Lieber Dos, selber Scholli!
Was die „Exzellente Sprachbeherrschung“ anbelangt, so sage ich sinngemäß mit Reich-Ranicki: „Ich nehme diese Ehrung nicht an.“
Mein vorrangiger Gewährsmann in Sachen Sprache ist nämlich Karl Kraus. Dem war über einen Übersetzer zu Ohren gekommen, er beherrsche acht Sprachen. Dazu schreibt Kraus: Wenn die sich von ihm beherrschen lassen, dann haben sie es nicht besser verdient, die deutsche tut es jedenfalls nicht.

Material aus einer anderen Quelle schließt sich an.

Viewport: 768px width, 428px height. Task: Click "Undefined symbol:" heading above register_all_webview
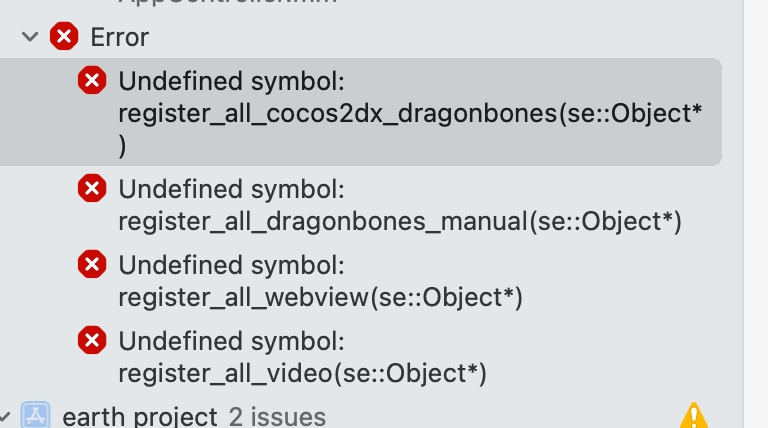click(x=231, y=265)
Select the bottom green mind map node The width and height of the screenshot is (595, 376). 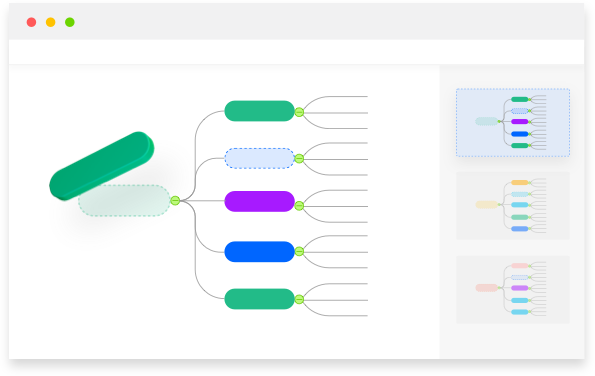[260, 299]
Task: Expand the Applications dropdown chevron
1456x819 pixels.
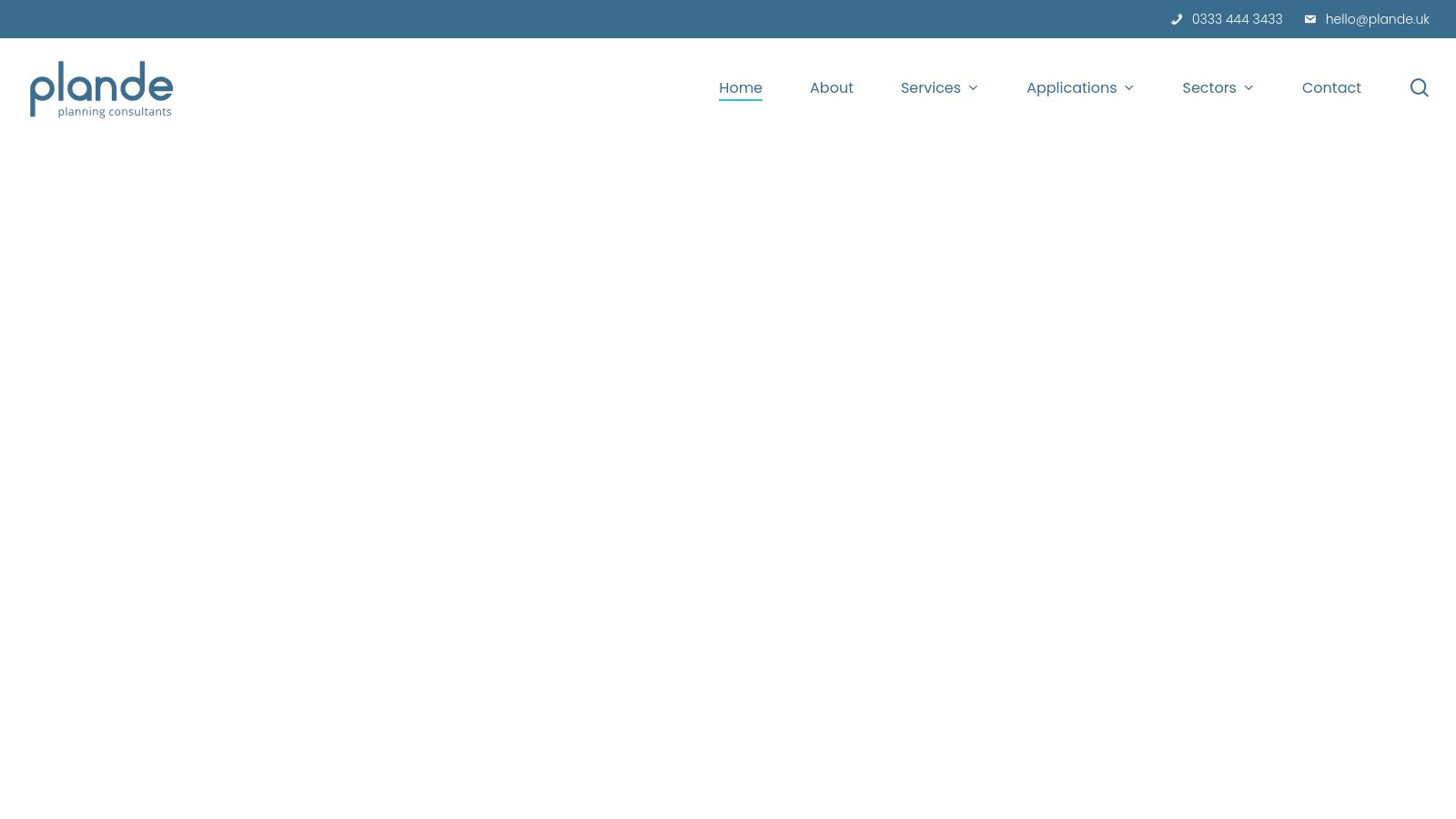Action: [x=1128, y=88]
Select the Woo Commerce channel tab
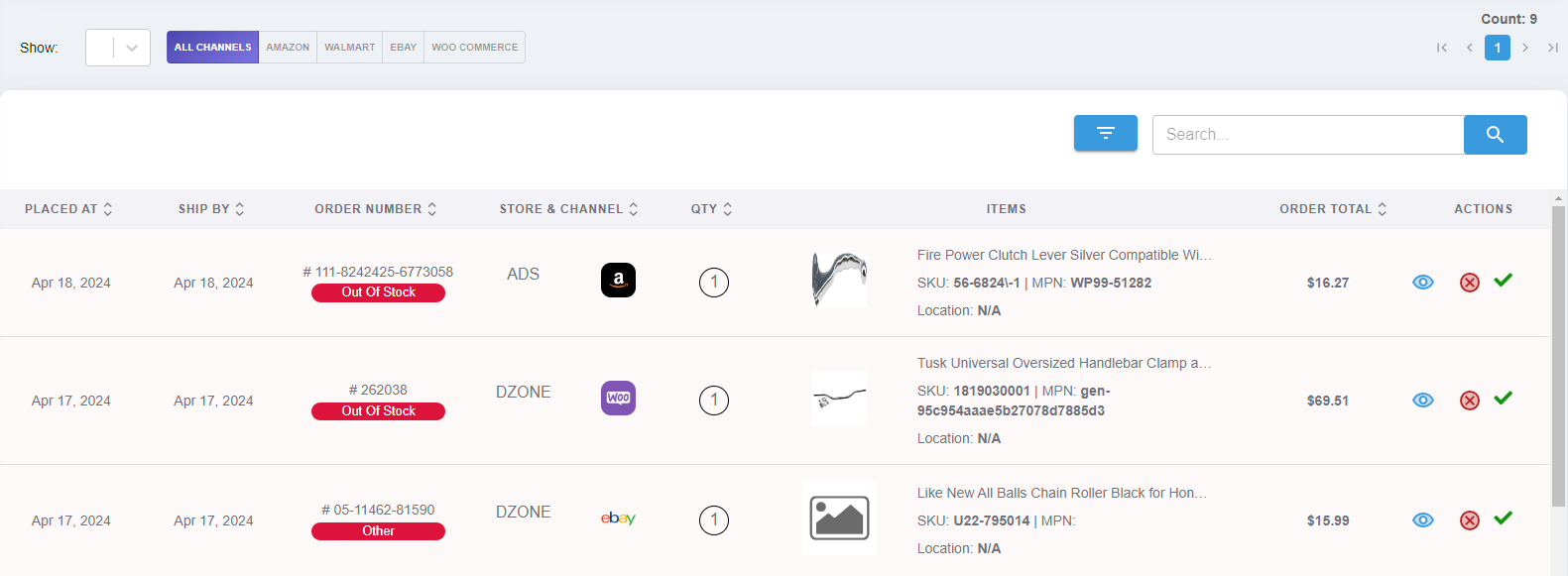 pyautogui.click(x=474, y=48)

Mein Nickname „oranier“ rührt übrigens nicht von meinem niederländischen Migrationshintergrund, der zählt hier ja nicht als solcher, sondern von dem schlichten Umstand her, dass ich in einer Oranienstraße wohne.
Karl Kraus zitiert auch irgendwo als Beispielsatz zum Konjunktiv der indirekten Rede Schiller, der den Wallenstein sagen lässt:
"Mir meldet er aus Linz, er läge krank,
Doch hab ich sichre Nachricht, daß er sich
Zu Frauenberg versteckt beim Grafen Gallas."
Das Beispiel spricht für sich: hier wird unmittelbar deutlich, dass Wallenstein die Meldung in Zweifel zieht. Das wird auch eindeutig ohne den Nachsatz durch den Gebrauch des Konj. II ausgedrückt. Schiller und Karl Kraus kannten eben ihren Konjunktiv.
Wollte Wallenstein die Meldung neutral wiedergeben, würde er sagen „… er liege krank“. Dieser Satz ist übrigens ein Konditionalis. Der von mir monierte Satz ist jedoch eine indirekte Rede und sonst gar nichts. Trotzdem danke für die ausführliche, mir z.T. schwer verständliche Antwort! Deine „Neu“-Beispiele sind m.E. gar nicht so neue Umgangssprache.
P.S. Der Satz
"Er sagt(e), er ginge nach Hause, sobald's draussen wieder trocken wär' "
ist keineswegs ein Konditionalis, sondern ebenfalls eine indirekte Rede, trotz des "sobald". Korrekt hieße es:
"Er sagt(e), er werde nach Hause gehen, sobald's draussen wieder trocken sei". Zweifele ich die Aussage an, schreibe ich "... er würde nach Hause gehen".
Grüße
oranier
Faszinierend, lehrreich und amüsant. Danke!Zum "Konditionalis" und Ihrem Sprach- Gewährsmann:
"›Würde‹ ist die konditionale Form von dem, was einer ist."
https://de.wikipedia.org/wiki/Konditionalis#W%C3%BCrde-Form_im_Deutschen
"Die Ersatzform des Konjunktivs (oder: Würde-Form, Konjunktiv III) wird manchmal auch als Konditional[4] bezeichnet."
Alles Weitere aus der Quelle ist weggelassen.